Het kasteel van Wissekerke is in een 8 hectare groot park gelegen met daarin een ruime vijver waarover een smeedijzeren hangbrug ligt. De ingang van het park wordt door de ingangspoort gedomineerd. Deze geeft op het zuidoosten van het dorpsplein uit. De twee vierkanten baksteenwoontorens in 1832-33 gebouwd, telt twee bouwlagen. Boven de ingangspoort hangt het wapenschild van de families Vilain XIIII en de Feltz. Aan weerszijden van de torens grote schietgaten als versiering in de muur. De gekartelde omheining loopt everzijds langs de polderweg tot aan de parkvijver, anderzijds loopt hij door tot tegen de “Eenhoorn”. Ook tegen het “Klein Kasteeltje” is een dergelijke muur aangebracht.
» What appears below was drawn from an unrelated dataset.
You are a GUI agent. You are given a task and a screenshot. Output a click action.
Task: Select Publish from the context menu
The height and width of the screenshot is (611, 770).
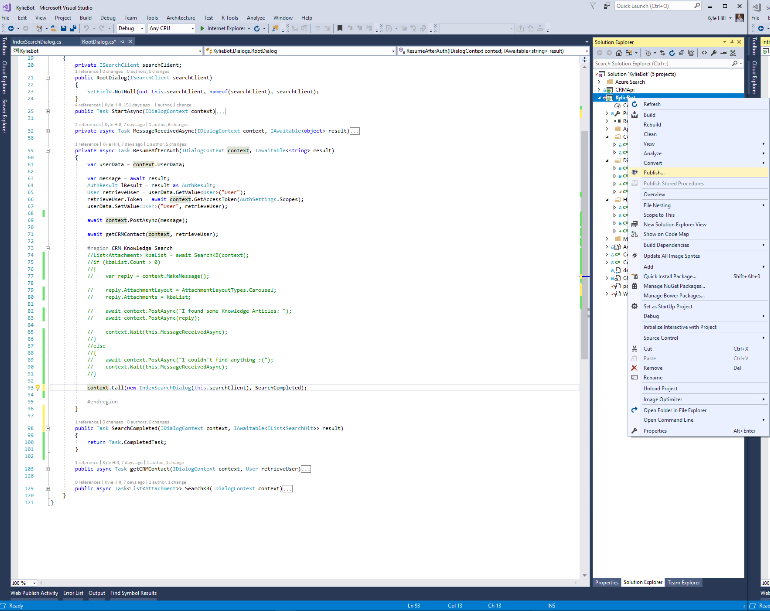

Het geheel vormt een stemmingsvolle afsluiting van de dorpskom. De voormalige kasteeldreef, ten noorden van het park, mondt in de Kemphoekstraat uit. Op de plaats van het huidige kasteel van Wissekerke stond reeds in 10e eeuw een burcht, die deel uitmaakte van de versterkingsgordel aan de Scheldeoever. In 1238 legde Raas van Basele de funderingen van het nieuwe versterkt kasteel dat in 1510 verkocht werd aan Lieven van Pottelsberghe. In 1562 wordt een kapel in het kasteel ingericht. In 1583 brandde het gedeeltelijk af en in 1590 gebeurden verschillende verbouwingswerken. In 1803 hebben verbouwingswerken plaats, de wal werd met aarde opgevuld die uit de dreef werd aangebracht (vandaar haar diepe ligging) en ook uit het park werd aarde aangevoerd, hierdoor vergrootten de vijvers. Nadien gebeurden er nog verschillende verbouwingswerken aan het kasteel. In het park, met Engelse aanleg, bevinden zich een reeks bakstenen hoevegebouwen. Merkwaardig is vooral de ronde bakstenen duiventoren die kegelvormig was afgedekt. Om de twee delen van het park te verbinden werd speciaal een smeedijzeren hangbrug gemaakt.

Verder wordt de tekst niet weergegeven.